While resolution of dysphagia is the primary goal of any achalasia therapy, the development of significant gastroesophageal reflux symptoms following surgical myotomy remains a significant concern for both physicians and patients. Reported reflux rates following open myotomy range from 13 to >60 % [2730]. While the reporting of reflux symptoms and PPI usage at long-term follow-up following LHM has been inconsistent, heartburn may occur in a significant proportion of patients. Increased esophageal acid exposure has been demonstrated in 21 % of patients following Toupet fundoplication and 42 % following Dor fundoplication even at early postoperative follow-up [31, 32].

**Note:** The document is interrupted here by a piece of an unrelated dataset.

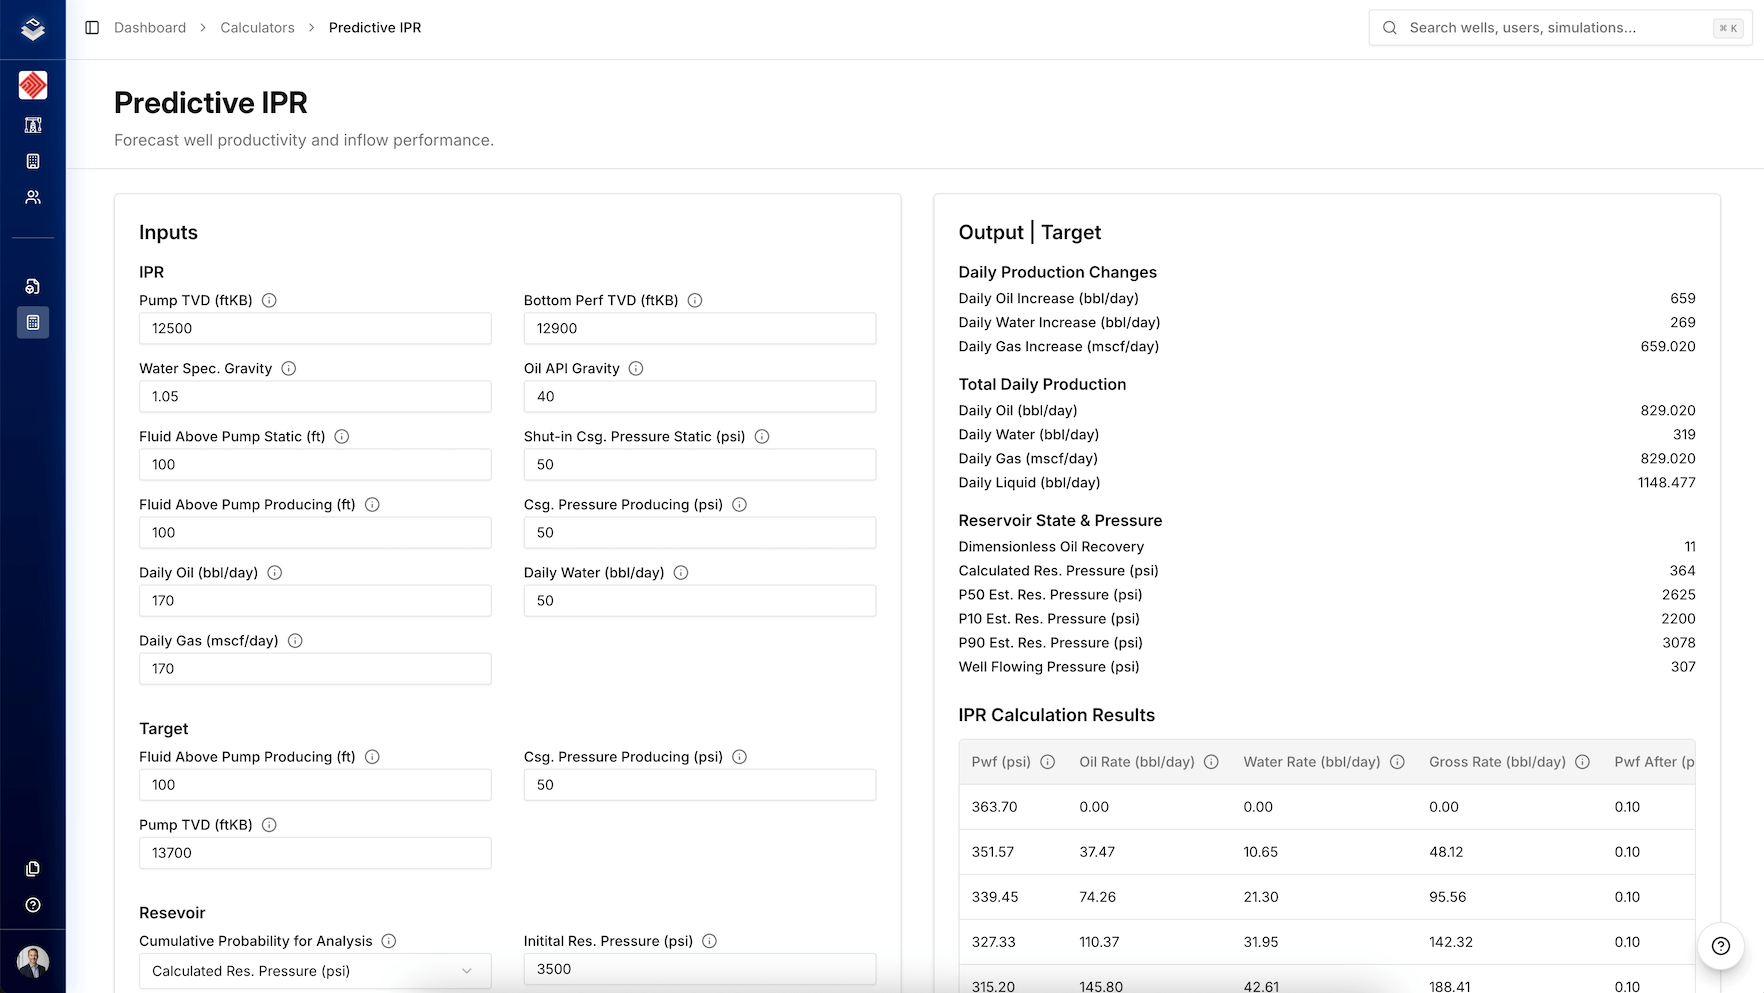Open the floating help button at bottom right
The image size is (1764, 993).
[1719, 945]
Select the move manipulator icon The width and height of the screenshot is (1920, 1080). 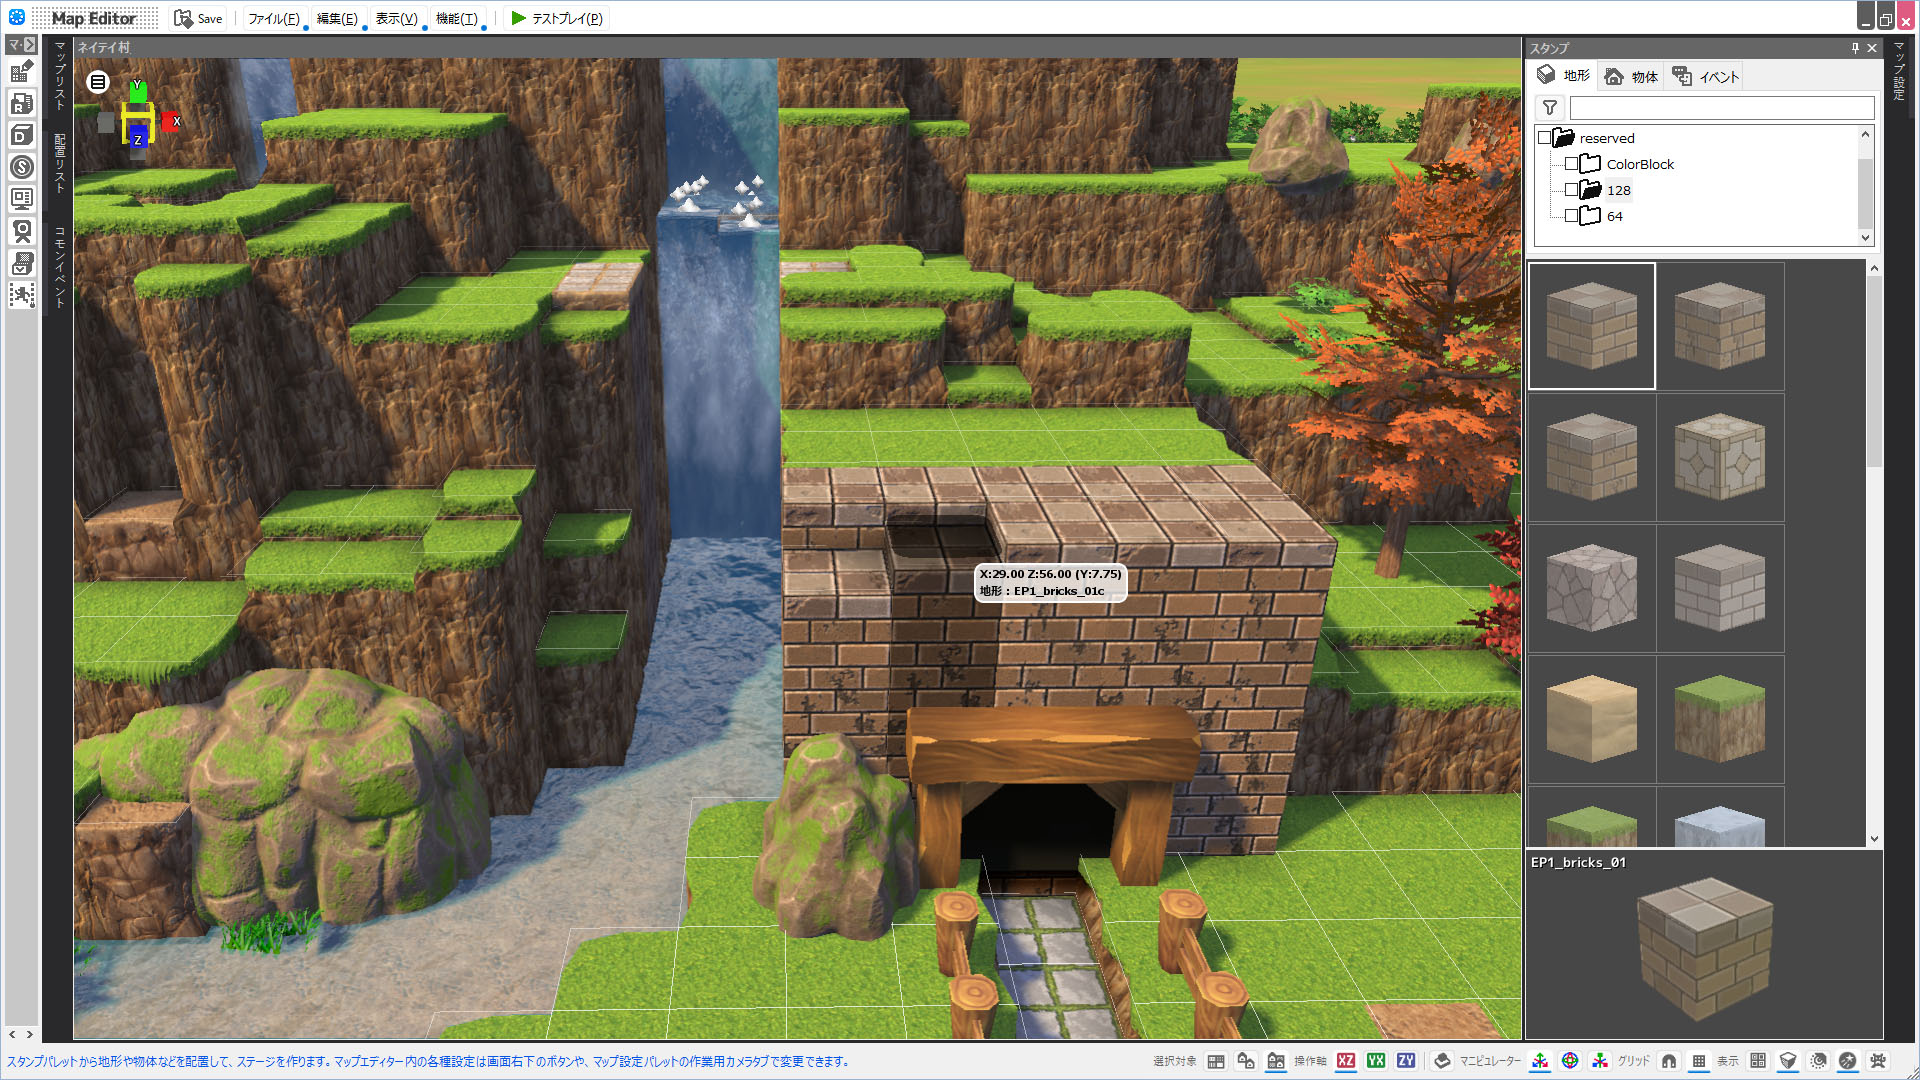(1540, 1061)
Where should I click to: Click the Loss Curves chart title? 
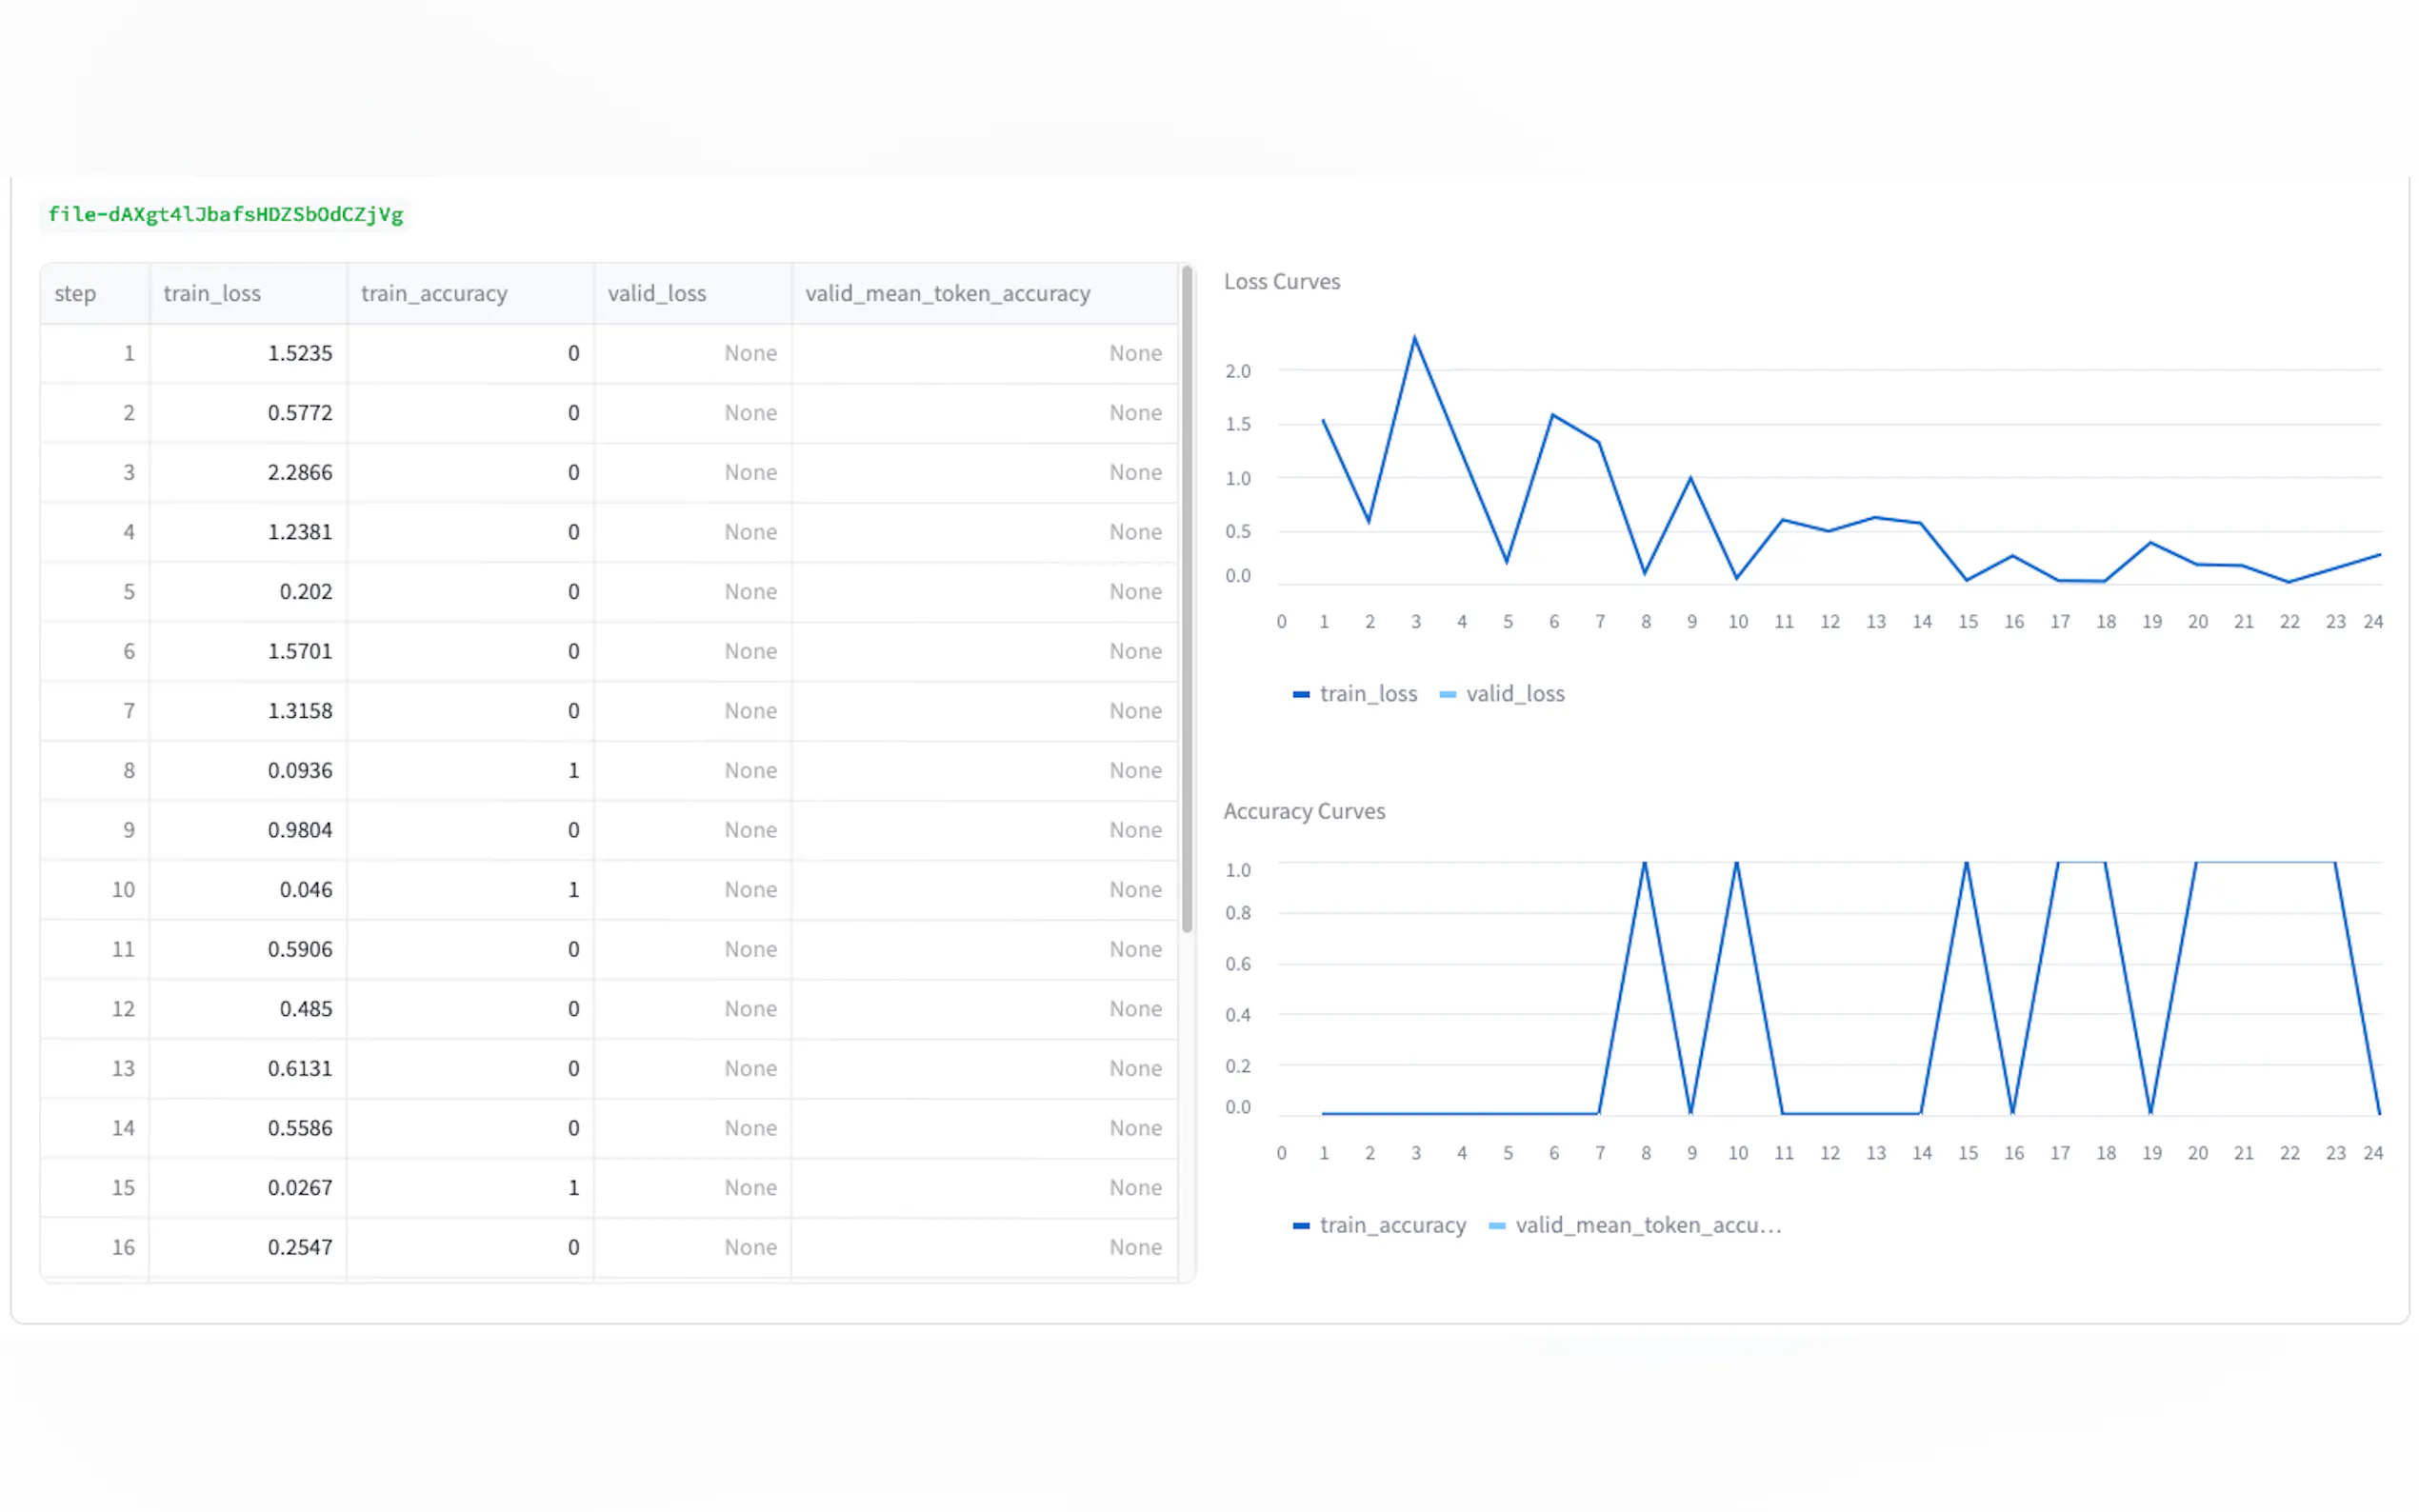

In this series, 62 % of patients required daily PPI therapy to control heartburn symptoms in the long term. The vast majority, however, were successfully managed with medical therapy and achieved adequate dysphagia relief without significant GERD symptoms refractory to medical therapy. This is reflected in the equivalent GERD-HRQL scores reported by patients who required PPI therapy and those who did not. While the data regarding long-term GERD symptoms and management are limited, these results are congruent with the reported literature for LHM [13]. While the rate of PPI responsive heartburn is very high, objective pH testing would be useful to differentiate symptoms due to pathologic acid reflux from those caused by stasis of material in the distal esophagus caused by esophageal dysmotility.

Conclusion

RHM provides long-term dysphagia relief in the vast majority of patients and is associated with a high degree of patient satisfaction and a low rate of esophageal mucosal injury. While a significant proportion of patients develop symptoms of gastroesophageal reflux requiring daily acid suppression therapy, few have significant breakthrough symptoms while taking acid-reducing medications. Larger long-term follow-up studies with subjective and objective assessments of esophageal function and acid reflux are required to further establish the long-term outcomes of achalasia treatments.